Responding To: Managing Security for a New World

No Peace without Renewal of Global Governance

Like President Obama in his Atlantic interview last month, former Defense Secretary Chuck Hegel believes the United States cannot serve as the world’s policeman. “We can help [other countries and peoples], he told a Georgetown audience in his Global Futures lecture on March 21, 2016, “but I don’t think we can help them by invading countries and occupying countries.”

“Ultimately,” Mr. Hagel said, “they will have to sort it out. They’re going to have to determine what they can’t tolerate and what they will tolerate for themselves.”  

Mr. Hagel is right. Much will depend on what other nations and their leaders will do—for themselves and for the global common good. But peace depends as well on changes the United States must promote not only abroad but at home as well.   

The geopolitical environment is deteriorating. The “third wave” of democratization has been reversed; autocracy is on the rise. From Russia and Turkey to Egypt and China, governments have crushed popular movements and shutdown civil society movements and the free media.  

In an illiberal world, international NGOs like the Soros Foundation, Human Rights Watch, and the overseas institutes of the two U.S. political parties have come under tighter and tighter government control, even in supposedly democratic countries like Israel.  

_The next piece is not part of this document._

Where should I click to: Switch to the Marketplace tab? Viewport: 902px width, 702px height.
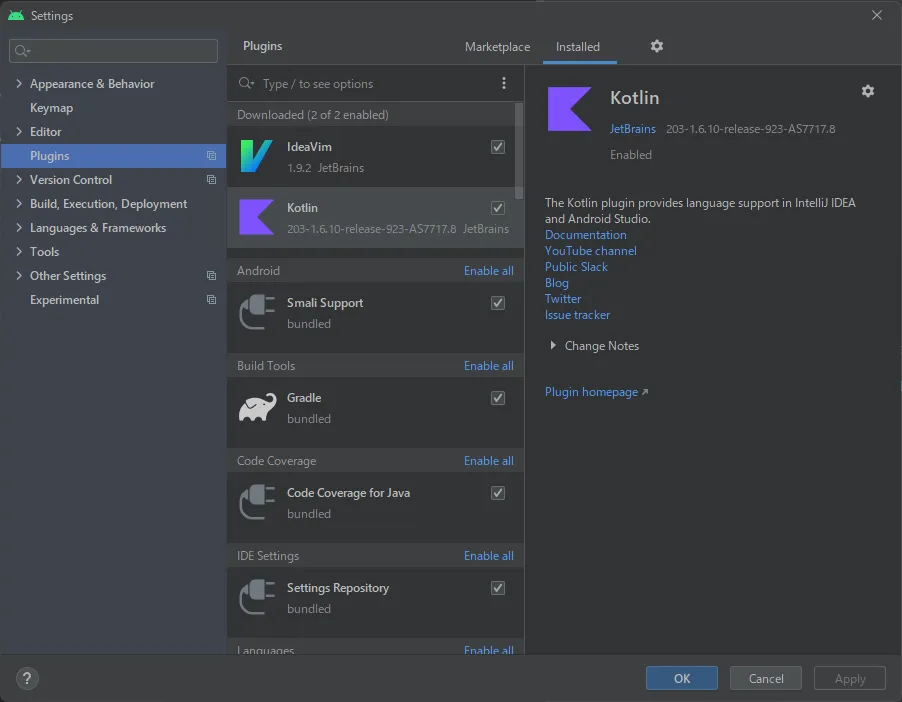(x=497, y=47)
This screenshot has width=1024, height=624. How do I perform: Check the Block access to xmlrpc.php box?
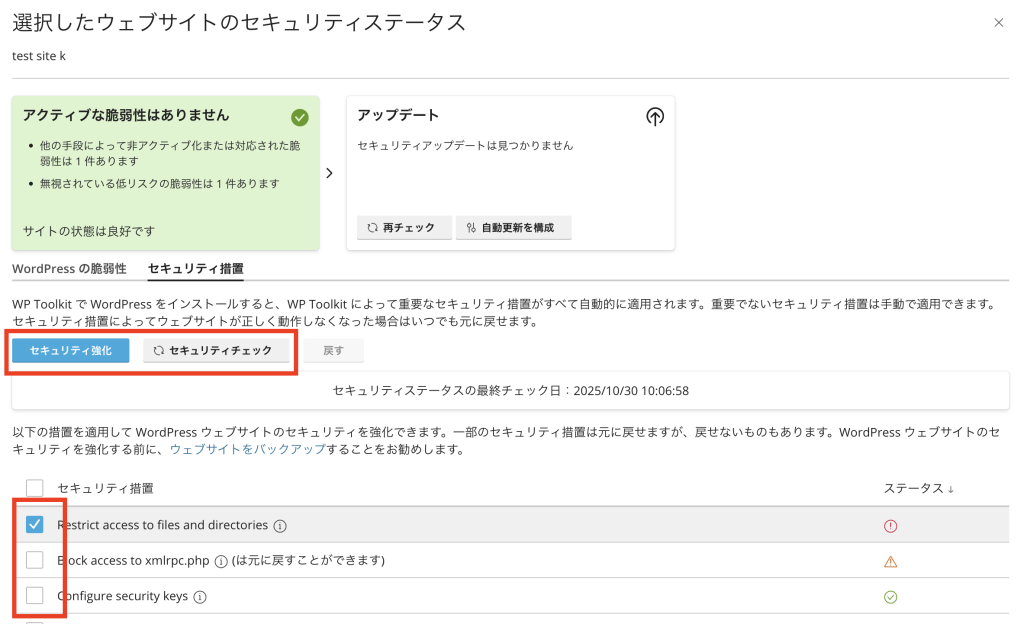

The cooperative international spirit that led to the approval of the Responsibility to Protect (R2P) in 2005, stumbled in the aftermath of the half-intervention in Libya and has fallen flat, prey to a selective manipulation by both Russia and the United States, in the Syrian crisis.  

At the same time, the European refugee crisis has shown the profound inadequacy of the Cold-War era refugee and migration system at a time of globalization. 

Improving the prospects for peace requires three things. First, we must advance the repair of unraveling international systems, like the refugee regime and migration rules, so that people can enjoy the mobility that capital enjoys under globalization.  

Also, the renewal of the architecture of international organizations, beginning with the UN Security Council, must be a target of unrelenting attention until the UN becomes not a world government, but an effective system of world governance.  

Second, it requires expanding participation in the economies of developed countries, where dwindling middle classes and the growing underclass threaten democratic government and the liberal tradition of human rights.  

Thirdly, civil society movements and NGOs must devise new ways to promote a culture of peace outside their home countries. This may involve finding new allies in the business community and engaging with old ones, like the faith community, that has been too often taken for granted or shunned for holding traditional views on “social issues,” that is, reproductive ethics.

Drew Christiansen, S.J., is a distingished professor of ethics and global development in the School of Foreign Service and co-director of the Program on the Church and the World at the Berkley Center.